NIPS 2018
Sun Dec 2nd through Sat the 8th, 2018 at Palais des Congrès de Montréal
Paper ID:5172
Title:Contextual Stochastic Block Models

Reviewer 1


		
This paper considers the problem of community structure recovery (in the balanced binary case) when presented with informative node covariates. The authors propose a simple statistical model for this problem and conjecture a sharp threshold for detecting the latent structure in this model (using the non-rigorous cavity method). They then rigorously establish the validity of this threshold in a particular limiting regime. Finally, they provide an algorithm for solving this problem and demonstrate empirical support for the above claims. The paper is very well written and is bound to be of interest to the NIPS community. I did not check all the proofs in detail, but I performed some sanity checks to verify their validity. I recommend this paper be accepted to the NIPS program. I have one suggestion for the authors: Please include an intuitive discussion about the threshold derived in Claim 3, right after the statement. This will be helpful for the reader.

Reviewer 2


		
UPDATE after authors' rebuttal I am quite happy about the scientific answers provided by the authors.

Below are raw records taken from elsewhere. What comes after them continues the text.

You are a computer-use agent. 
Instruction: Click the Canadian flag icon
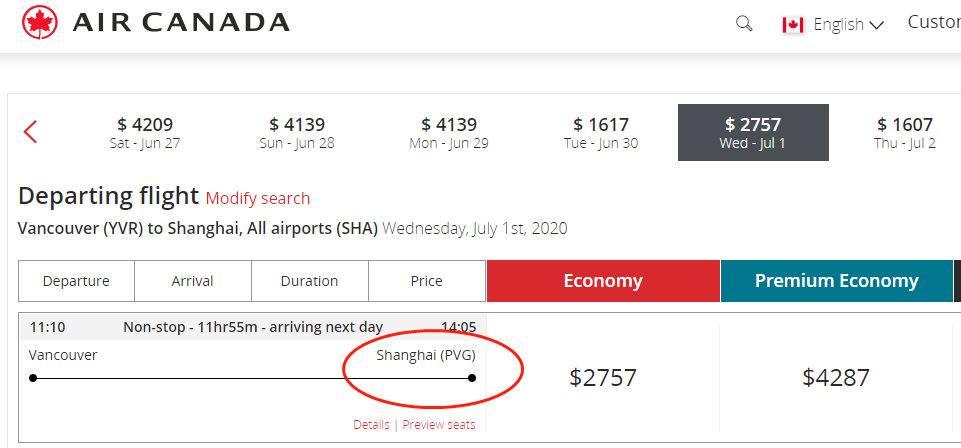(x=793, y=25)
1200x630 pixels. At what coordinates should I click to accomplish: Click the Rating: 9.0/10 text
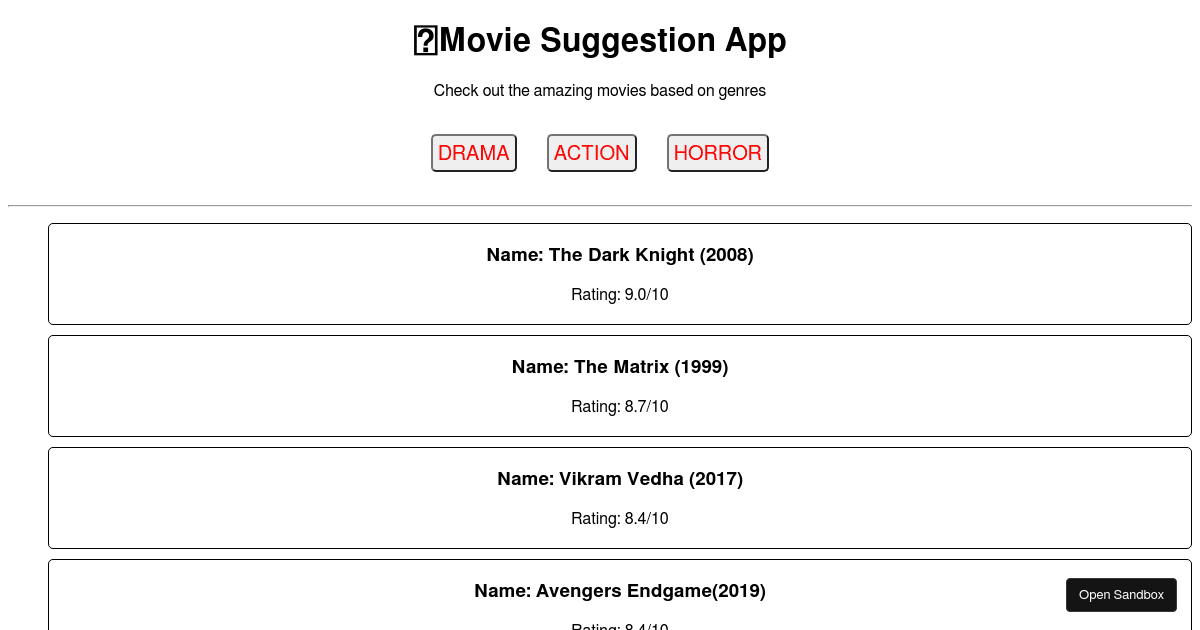620,294
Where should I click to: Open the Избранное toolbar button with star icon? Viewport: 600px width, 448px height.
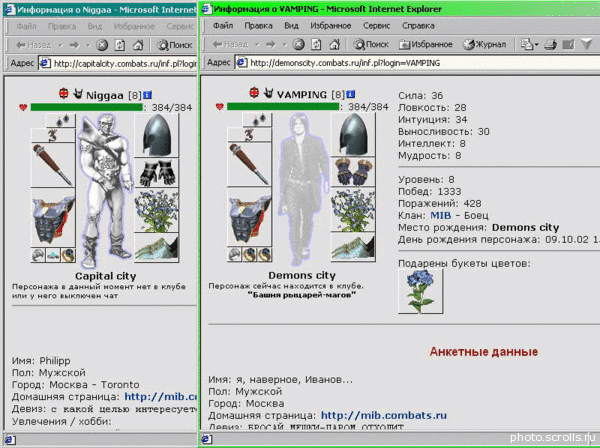point(426,45)
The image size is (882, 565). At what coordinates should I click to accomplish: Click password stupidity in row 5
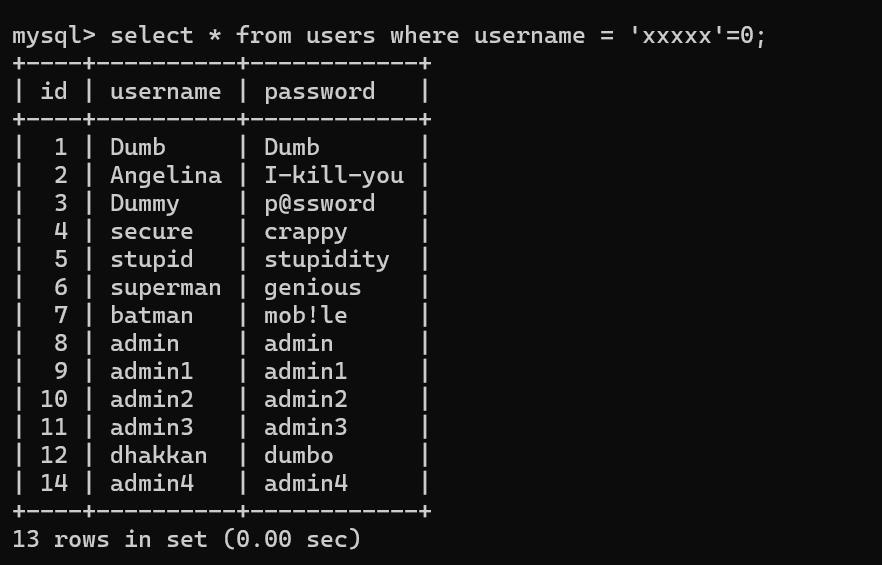pos(327,260)
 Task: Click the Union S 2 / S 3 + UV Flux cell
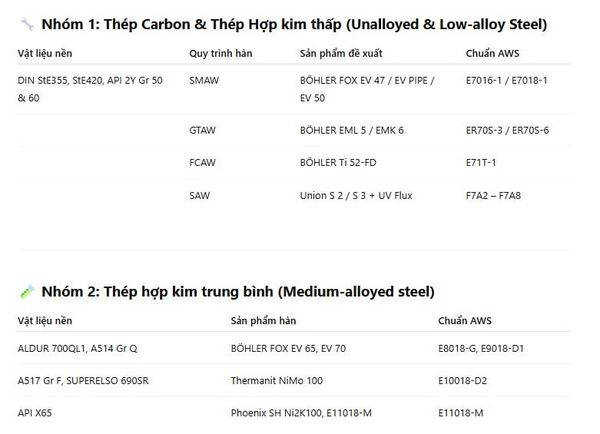(x=356, y=196)
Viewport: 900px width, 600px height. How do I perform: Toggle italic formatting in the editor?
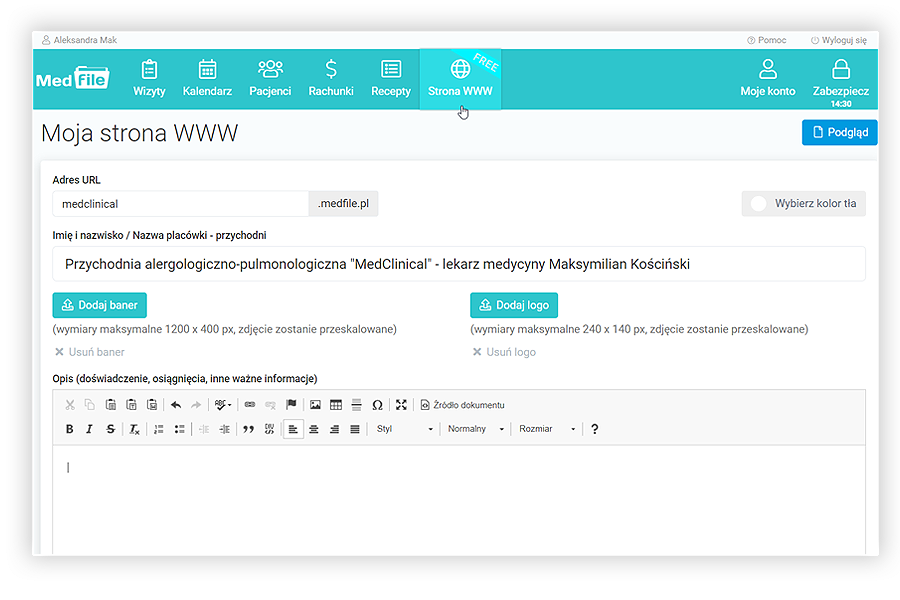click(x=89, y=429)
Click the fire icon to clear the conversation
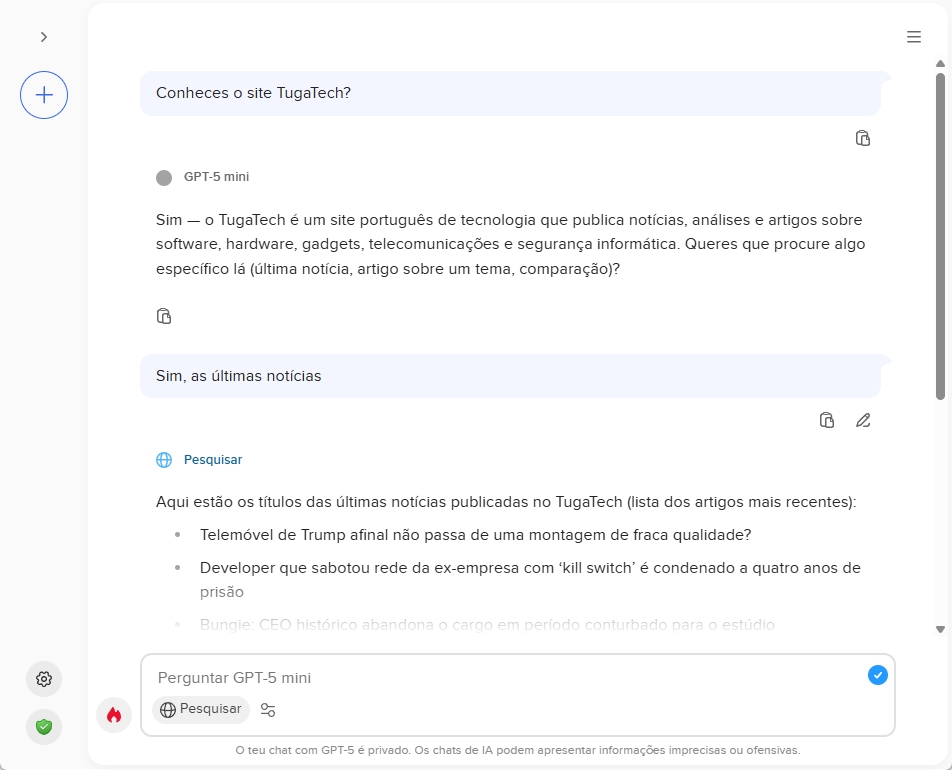The image size is (952, 770). [114, 715]
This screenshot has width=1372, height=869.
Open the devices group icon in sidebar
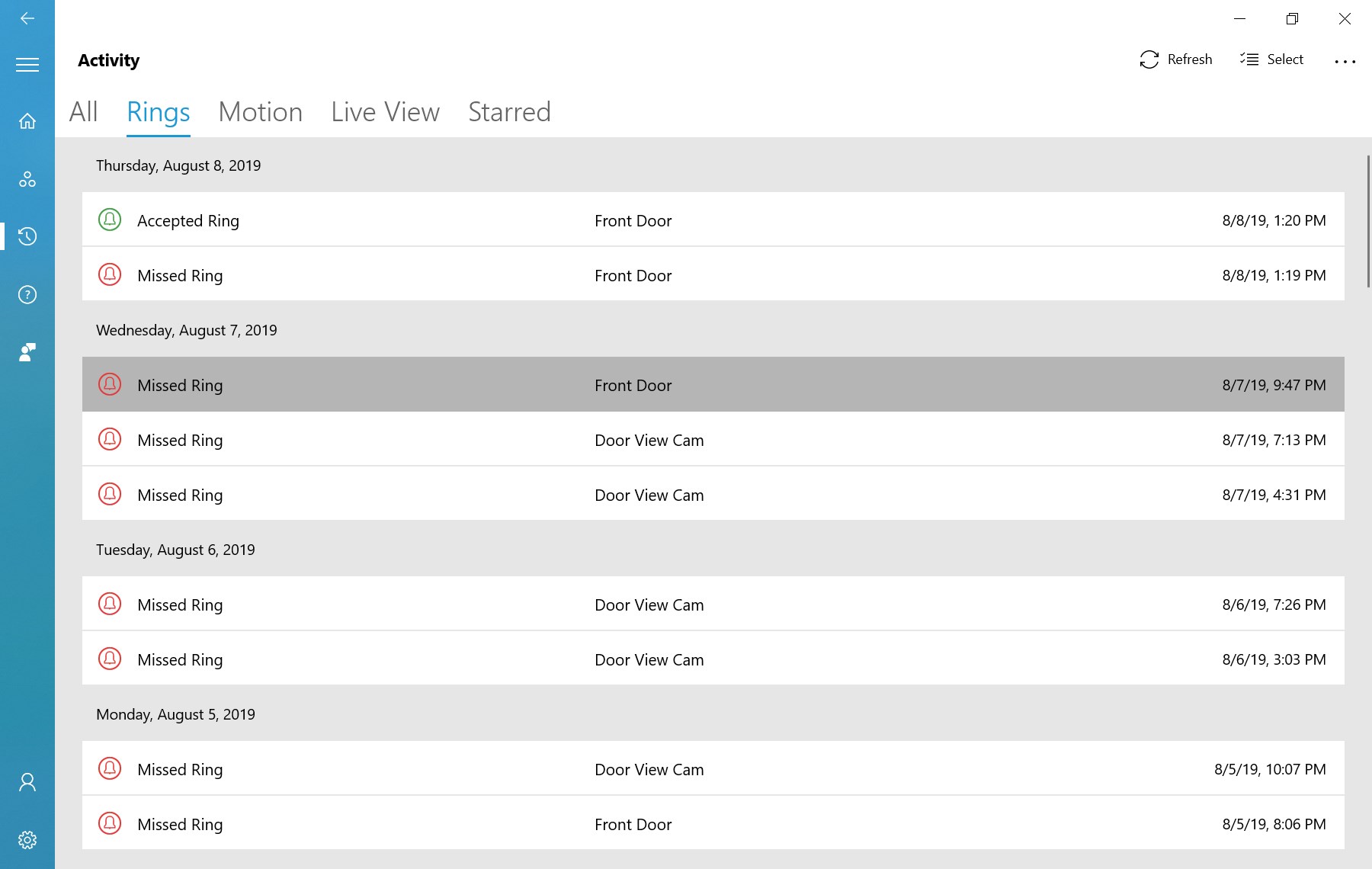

Hence I upgrade my score from 6 to 7. Hoping it will be enough for an acceptance to NIPS (competition is harsh!), and if not, still hoping to read your work somewhere! This paper is about the clustering of statistical entities for which network data and individual measurements are available. The article reads well and is technically sound. he numerical experiments are disappointing, I don't really understand how they illustrate the performance of the method. I would have expected some accuracy measure for the methods on its ability to identify meaningful clusters. Moreover, I challenge the novelty of the approach presented here. It was easy to find references like https://www.ncbi.nlm.nih.gov/pmc/articles/PMC5890472/ (very similar problem with the same kind of data) or less recently https://ieeexplore.ieee.org/document/4359897/ (with the implementation the authors published in https://www.ncbi.nlm.nih.gov/pmc/articles/PMC3051335/, you could well compare to your approach). I truly feel you should compare the method you present to the state-of-the-art literature. To me, your model resembles a Hidden Conditional Random Fields (or a Markov Random Fields) via Equations (1) and (2). Details: - l17, the A data is not necessarily a 'similarity' measure, it could just be a graph measure directly defined, e.g. regulatory relationships. A similarity measure is more a representation of similar measures on nodes, hence more a proxy for a B data in your settings. - l65: you focus on bi-partitioning, which in graph is clearly an easier (yet challenging) special case of the general framework. Why is that? How can your method be applied with K classes and K>2? - I quite like the 'in Other words...' explanation of our theorems. - What is a 'Claim' for you? A Proposition? A conjecture? - Again, your algorithm (Section 4) could be compared to traditional approaches like Variational Inference and MCMC strategies. - In the reference, make the style uniform: with or without first names?

Reviewer 3


		
This paper considered the problem of detecting latent community structure given a sparse graph along with high-dimensional node covariates. The problems with either sparse graph or high-dimensional node covariates have been rather extensively studied in the literature, so the modeling innovation is community detection based on both pieces of information correlated with the same latent structure. To me, this problem seems to be rather contrived. Not surprisingly, the threshold prediction is one (see equation (4)) that naturally bridges the two extreme cases where only one piece of information is available (see Theorem 1 and 2). From the technical viewpoint, the main result is a formal confirmation of the threshold prediction in the limit of large degrees via a Gaussian model. The proof is rather nontrivial and appears to be interesting.